Key Responsibilities
- Develop and validate analytical methods for solid oral dosage forms (tablets, capsules)
- Perform forced degradation studies and establish impurity profiles
- Handle instruments like HPLC, UV, Dissolution, GC, and IR
- Prepare method development reports, validation protocols, and technology transfer documents
- Ensure compliance with ICH guidelines, USP, and current regulatory requirements
- Troubleshoot analytical issues during routine and stability analysis
- Coordinate with formulation development and QA/QC teams
Qualifications & Experience Required
- M.Sc Chemistry / M.Pharm / B.Pharm
- 1 to 2 years of hands-on experience in Analytical Method Validation (AMV) specifically in solid orals
- Strong knowledge of HPLC method development and validation
- Familiarity with 21 CFR compliance and data integrity practices
- Good documentation skills (SOPs, protocols, reports)
Salary & Benefits
- Competitive salary range: ₹4.2 – 6.8 LPA (based on experience & interview performance)
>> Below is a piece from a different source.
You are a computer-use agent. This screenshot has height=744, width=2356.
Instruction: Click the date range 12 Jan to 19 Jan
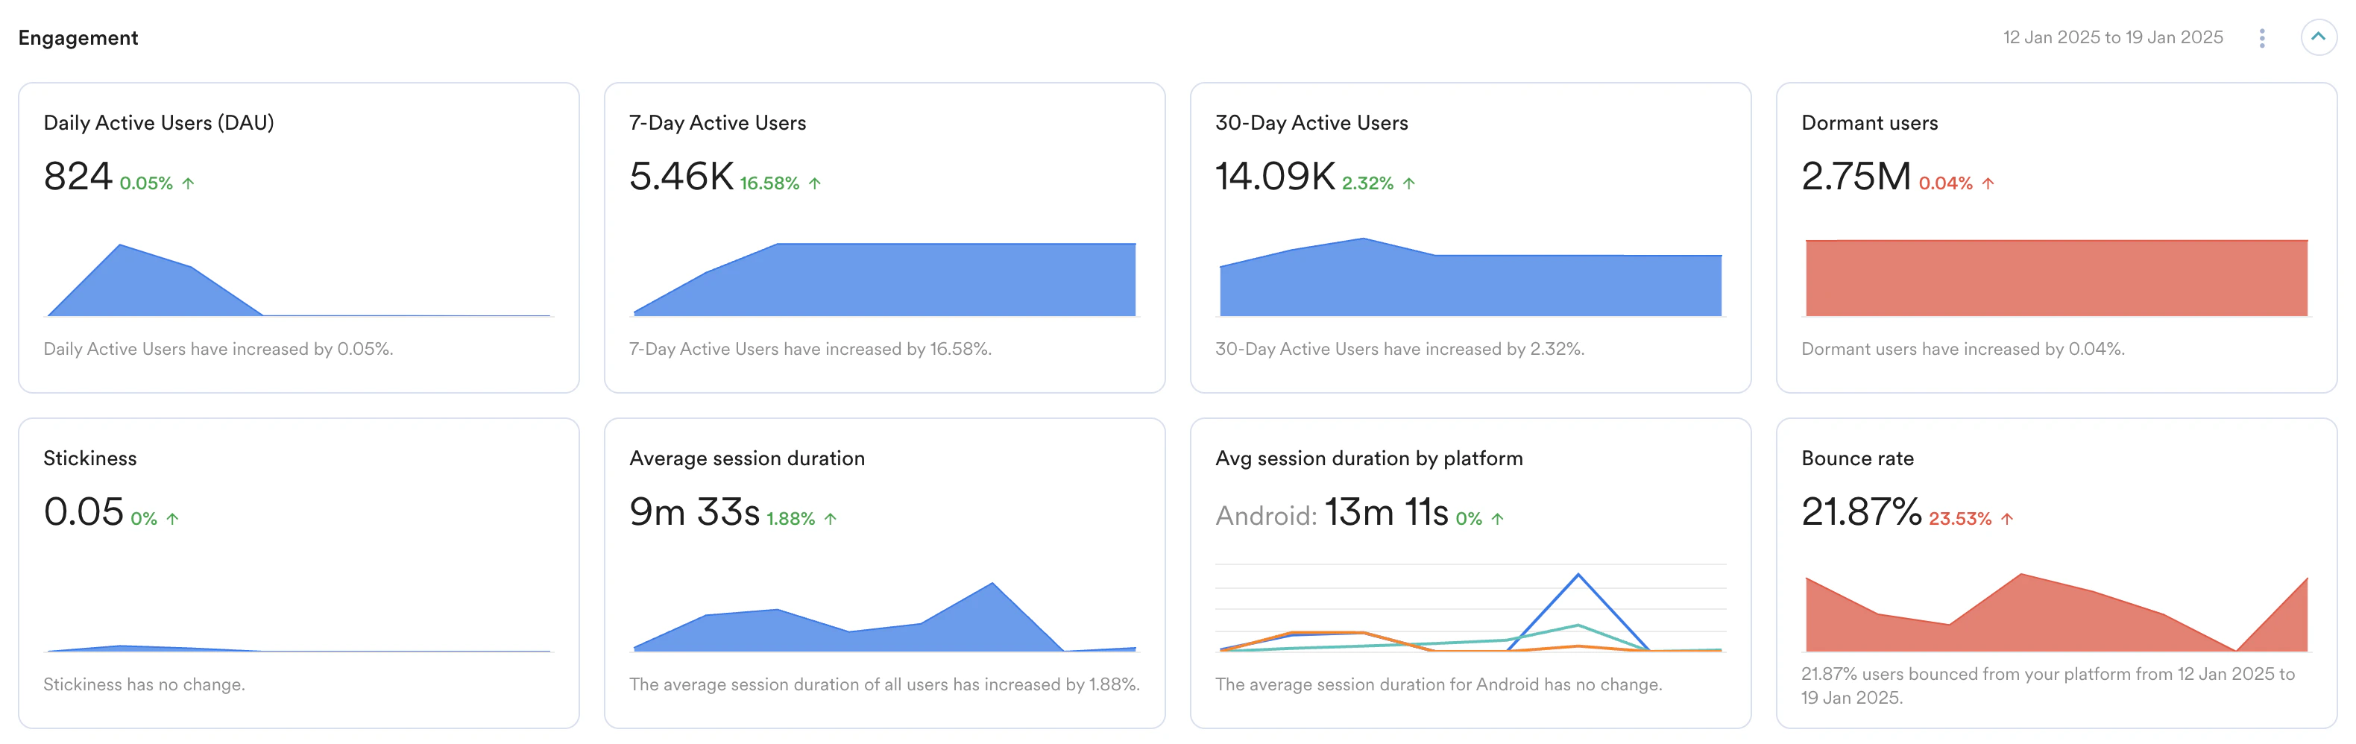coord(2113,37)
- Provident Fund, gratuity, health insurance, and performance bonus
- Cab facility, subsidized canteen, and modern work environment
- Excellent career growth in analytical R&D
How to Apply
Interested candidates should send their updated resume to career@acmegrp.in Mention “Senior Officer – Analytical Method Development” in the subject line. Contact: +91 72270 26128 Location: Ahmedabad, Gujarat (work from office only)
Apply within 10 days for priority processing!
Frequently Asked Questions (FAQ)
1. Is this job open for freshers? No, the position requires minimum 1–2 years of relevant experience in analytical method validation for solid oral dosage forms.
2. What is the interview process? It typically includes a technical written test followed by HR and technical panel interviews.